In September of 2012, still battling the war against the baby weight I had gained in pregnancy and losing (my own “baby” now three and a half), I decided that running seemed like a good idea. Except that in September, I had never successfully run a mile in my life, not even once. I needed a goal to keep me on track, a motivational tool to push me out the door before the sun rose on cold fall days in Paris. Armed with the idea that a half marathon was “completely possible,” I set out to find the most interesting, and difficult, half marathon I could find. A race at the Great Wall of China was first to leap out on the page, but as I scrolled down further, there it was: the 2013 Kilimanjaro Marathon in Tanzania.
Later that evening, I said to my husband, “I’m going to run the half portion of the Kili Marathon in March,” and my husband, slowly raising his eyebrow said, “That’s great, but shouldn’t you run a 5K first?”
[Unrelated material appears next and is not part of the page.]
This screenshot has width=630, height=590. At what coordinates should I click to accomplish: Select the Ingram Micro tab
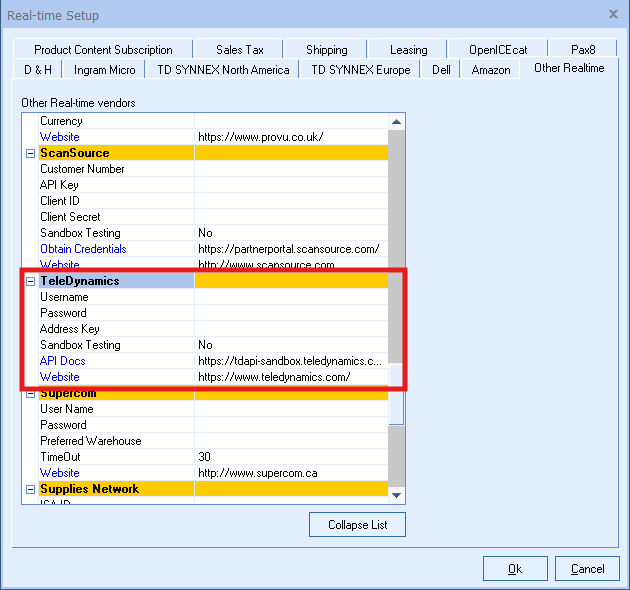tap(107, 69)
The next morning, I officially registered to run the Kili, and when I told my husband, he looked at me and smiled. He knew there was no changing my mind; I could do this. And to complicate training, I decided that raising money for 13 charities seemed like a good idea. After identifying a few that I felt were doing amazing work and which I have supported in the past, I sought the input of my friends, family, and World Mom Blog contributors. The list was endless, so many amazing charities, so many reasons to choose each one. However there could only be 13. After painstakingly deciding which ones I’d select, I then began the slow training progression from walking a mile to running 13.
Rising early as my son slept, I ran/walked until I could run 1 mile. Each day was a new opportunity to push my body to move, each step guiding me closer to my goal. With each run, my body moved with a little more ease. When my breathing became labored and I struggled to meet the distance goal of the day, my thoughts always went to the 13 charities, to the people I was running for. More often that not, my mind overcame the pain within my body, and I pushed on.
But running four to six times per week wasn’t easy; it often meant early mornings or late evenings, giving up bedtime stories with my son, or park time while he played. And as moms often do, I began to allow mommy guilt to creep in. Was this fair to my little guy?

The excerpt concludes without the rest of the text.